### TEXT SECTION
********************

So what does this mean for farmers? Spray early and spray well, said Bill Johnson, a Purdue Extension weed scientist.

He's noticed a trend among corn growers in particular to move away from adding full rates of residuals in their pre-emergence applications, in favor of focusing on post-emergence applications to clean up weeds later into the season, in part to cut down on input costs.

That strategy doesn't pay off, he stressed.

"We like to see folks utilize full rates of residual herbicides, combined with timely postemergence application to create an environment in corn where you have almost no weed competition at all," he urged. "Year in and year out for the past 25 years, that is the highest-yielding treatment in our research program."

It can seem counter-intuitive -- a robust preemergence application with multiple active ingredients including full rates of residual herbicides can be a significant added cost. But Johnson's field trials showed that the highest economic net return, based on $4 corn prices, came from plots that got that treatment, combined with a timely post-emergence application of two active ingredients.

********************

### DATA SEGMENT
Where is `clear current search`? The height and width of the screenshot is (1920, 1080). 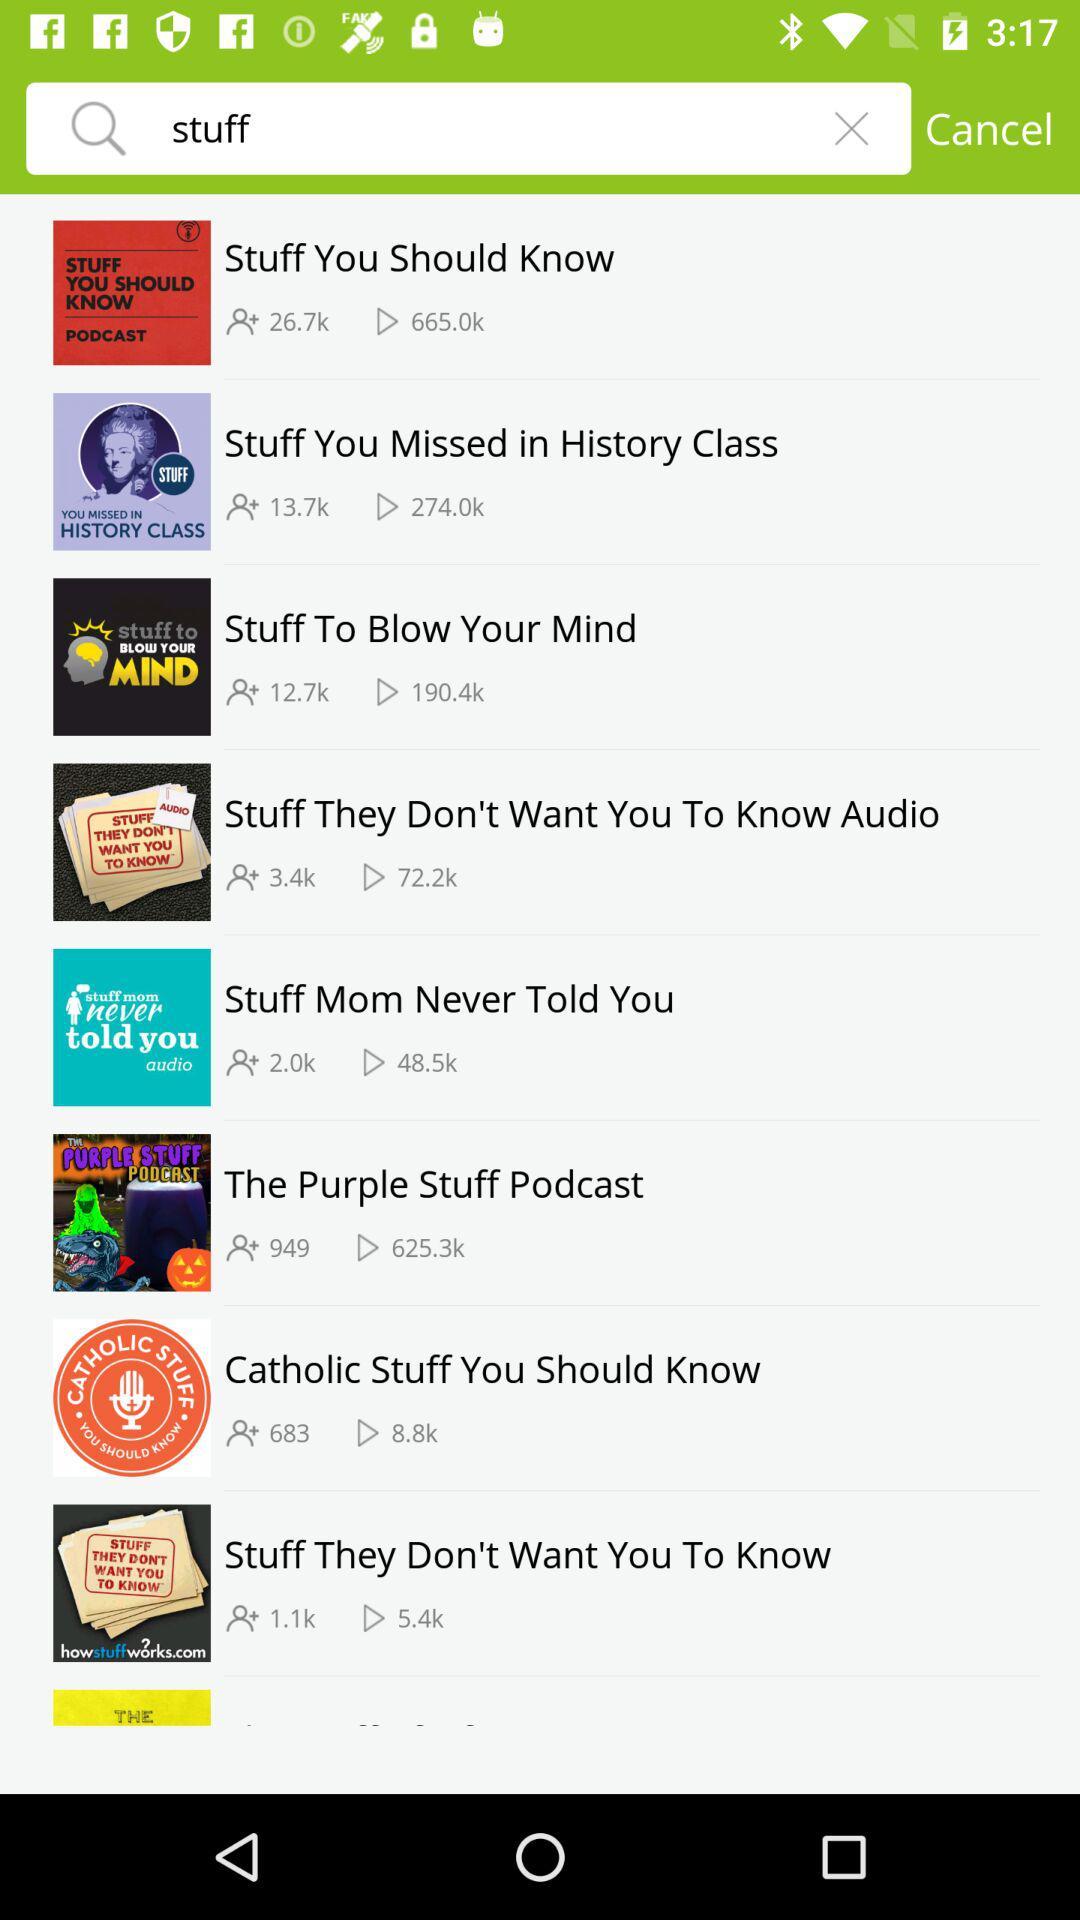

********************

### WHAT YOU NEED TO DO
**a)** Update the passage on weed control in corn from "So what does" to "on input costs.", replacing "corn growers" with "soybean growers".
**b)** According to the passage on weed control in corn, why does Johnson recommend full rates of residual herbicides combined with a timely postemergence application?
**c)** Pick up the passage on weed control in corn at its last sentence and continue it.

### RESPONSES PER TASK
**a)**
So what does this mean for farmers? Spray early and spray well, said Bill Johnson, a Purdue Extension weed scientist.

He's noticed a trend among soybean growers in particular to move away from adding full rates of residuals in their pre-emergence applications, in favor of focusing on post-emergence applications to clean up weeds later into the season, in part to cut down on input costs.

**b)** For the past 25 years, this has been the highest-yielding treatment in his research program because it leaves almost no weed competition in corn. His field trials also showed that, at $4 corn prices, it gave the highest economic net return despite the added cost.

**c)**
The weaker the residual in the pre-emergence package, and the later the post-emergence application slipped beyond V4 corn growth stages, the lower the net returns.

It can be hard to spend money on aggressive early season weed control when commodity prices are low, conceded Allan Gray, an ag economist and director of the Center for Food and Agricultural Business at Purdue University. He recommends that growers try to think of their costs in per bushel terms, rather than per acre. "We don't produce and sell acres," he said. "We sell bushels. Spending additional money will always look like it raises costs when you measure it on a per acre basis, but that ignores increased yield outputs."

It's true that if you spend more on weed control, for example, your chemical costs and fuel costs might rise per bushel, but your fixed overhead costs -- labor, land, machinery -- will shrink per bushel as your expected yield grows, he said.

"Thinking about the productivity -- i.e. yield -- impacts of input decisions is critical," he concluded. "When you consider input cost reductions, you need to factor in yield losses; when you consider cost increases, you need to factor in yield gains."

And since weeds are one of the most dependable yield robbers, weed control is one of the most consistent and valuable yield protectors, Johnson stressed.

"You're never going to gain or regain 100% of your yield potential when you allow weed competition to occur at multiple times in a growing season," he said.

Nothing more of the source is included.